Čapek, Karel

Čapek, Karel chäˈpĕk [key] 1890–1938, Czech playwright, novelist, and essayist. He is best known as the author of two brilliant satirical plays—R. U. R. (Rossum's Universal Robots, 1921, tr. 1923), which introduced the word robot into the English language, and The Insect Play, written with his brother JosefJosef (1921, tr., 1923). These plays embody Čapek's criticism of technological and materialistic excesses. Of his other plays The Makropoulos Secret (1923, tr. 1925) satirizes the human search for immortality and yearning for titanistic greatness. Janáček used it as the basis for his opera The Makropoulos Affair (1925). Čapek's Power and Glory (1937, tr. 1938), condemns totalitarianism and war.
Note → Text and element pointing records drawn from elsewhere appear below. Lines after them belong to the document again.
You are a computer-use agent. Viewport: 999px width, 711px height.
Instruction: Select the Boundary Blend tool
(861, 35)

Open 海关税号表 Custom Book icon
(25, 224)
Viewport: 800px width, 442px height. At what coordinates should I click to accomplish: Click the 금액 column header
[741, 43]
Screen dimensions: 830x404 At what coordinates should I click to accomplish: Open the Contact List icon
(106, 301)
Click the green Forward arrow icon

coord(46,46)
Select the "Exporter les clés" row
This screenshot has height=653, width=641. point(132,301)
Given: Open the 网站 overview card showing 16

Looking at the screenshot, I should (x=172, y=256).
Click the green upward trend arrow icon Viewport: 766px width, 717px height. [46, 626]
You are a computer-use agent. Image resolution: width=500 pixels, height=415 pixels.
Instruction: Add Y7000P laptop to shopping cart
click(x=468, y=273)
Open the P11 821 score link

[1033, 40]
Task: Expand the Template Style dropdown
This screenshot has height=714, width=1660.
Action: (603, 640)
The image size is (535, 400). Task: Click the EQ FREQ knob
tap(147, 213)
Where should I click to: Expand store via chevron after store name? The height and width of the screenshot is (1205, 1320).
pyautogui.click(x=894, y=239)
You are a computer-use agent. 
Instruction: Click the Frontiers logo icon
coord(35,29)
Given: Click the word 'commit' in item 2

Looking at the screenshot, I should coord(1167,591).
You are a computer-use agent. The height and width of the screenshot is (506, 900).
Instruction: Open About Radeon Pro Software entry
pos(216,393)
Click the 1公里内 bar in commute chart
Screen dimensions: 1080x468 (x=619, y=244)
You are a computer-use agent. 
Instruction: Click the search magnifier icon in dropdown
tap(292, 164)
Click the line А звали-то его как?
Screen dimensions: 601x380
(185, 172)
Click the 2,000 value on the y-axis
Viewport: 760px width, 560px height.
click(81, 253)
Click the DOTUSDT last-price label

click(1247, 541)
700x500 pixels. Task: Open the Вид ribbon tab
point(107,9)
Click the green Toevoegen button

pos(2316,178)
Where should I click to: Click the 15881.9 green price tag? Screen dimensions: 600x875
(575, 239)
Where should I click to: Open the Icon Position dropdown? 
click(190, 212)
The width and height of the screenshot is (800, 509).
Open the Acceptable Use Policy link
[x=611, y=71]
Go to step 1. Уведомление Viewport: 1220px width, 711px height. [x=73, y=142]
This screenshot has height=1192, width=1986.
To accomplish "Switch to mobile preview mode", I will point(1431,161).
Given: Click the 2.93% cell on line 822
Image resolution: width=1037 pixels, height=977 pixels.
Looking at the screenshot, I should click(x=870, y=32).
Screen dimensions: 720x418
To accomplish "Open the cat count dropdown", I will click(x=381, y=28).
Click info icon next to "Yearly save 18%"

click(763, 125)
He also wrote travel sketches, romances (e.g., Krakatit, 1924, tr. 1925), essays, and short stories. His three volumes of conversations with Thomas G. Masaryk (1928–35, tr. 1934, 1938) form a political biography. Čapek's three philosophical novels, Hordubal (1934, tr. 1934), Meteor (1934, tr. 1935), and An Ordinary Life (1935, tr. 1936) are profound and even mystical in tone. Distinct from his other works, they constitute Čapek's masterpiece.

See biography by I. Klima (2002); studies by W. E. Harkins (1962) and B. R. Bradbrook (1998).